Wheat pricing has been extremely volatile in the last 2 years. This couldn’t have come at a worst time for a group of farmers looking to market their wheat based on a true cost of production. The bottom line is that commodity wheat has not treated the American farmer very well. While stable (relatively low) prices have some predictability, the truth is that yield and quality vary significantly based on Mother Nature, which can be pretty fickle to predict. (Ignore for the moment all the wisdom in the Farmer’s Almanac.) So while moisture and temperature might dictate whether a farmer has a good yield, some commodity trader a thousand or two-thousand miles away determines whether that family farmers pays down any debt this season or not! Worst scenario I learned about is the farmer who pre-sells a certain amount of wheat at a price in order to get access to the funds during the growing season and then has a yield below expectation. Now they actually “owe” wheat and guess what? The current price is double what they were paid when they set a contract! How good is your crystal ball?
The Shepherd’s Grain group is trying something different – reality-based pricing. They actually calculate their true cost of production, add a very modest profit and divide by the actual yield in bushels to get a price. Radical, I know. (Ohh and yes, they put back into the costs any subsidies they received from the government!)
Stone-Buhr is going to support these farmers – whether their price is above or below a commodity price. This might end up hurting at times but it seems to me to be the only “sustainable” relationship we can establish.

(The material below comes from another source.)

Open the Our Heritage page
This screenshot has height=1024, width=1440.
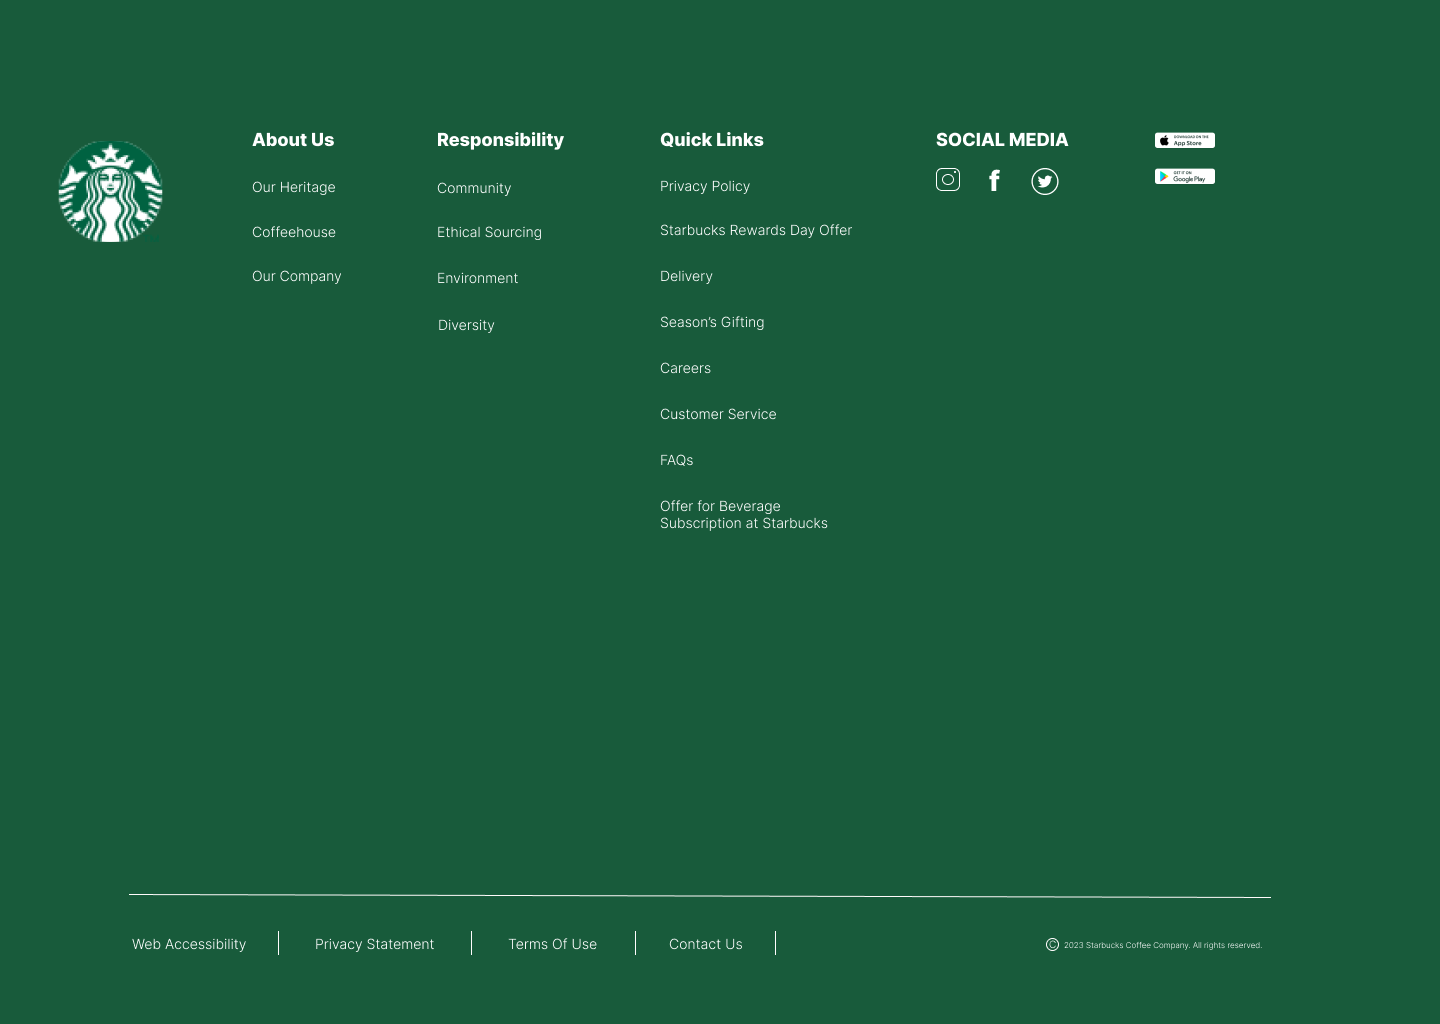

And let’s talk about commodity pricing for a minute – how is this reality just because a third-party market says so. What we learned after AIG imploded was that many dollars of the current commodity price were related to their positions in the market which was all about paper and not about wheat. When they imploded they sold sold sold their positions which drove down the price of wheat. And guess what? They weren’t alone and lots of funds started to liquidate their commodity positions to generate the cash they needed. Ugghhh. Why in the world should a family wheat farmer in the middle of nowhere Washington State be affected so significantly by a Wall Street commodity trader? OK it’s the system, I get it, but the reality is that when harvest came in 2008 the local grain elevators price for their newly harvest wheat was below their cost of production. Remember it was less then a year earlier when wheat was selling at a 30 year high! Ugghhh, want to be a farmer now?
And lastly, if there ever were questions whether there might have been some “speculation” in the wheat commodity markets, can we agree now the answer was, “of course!” (I’m talking to you Steve!)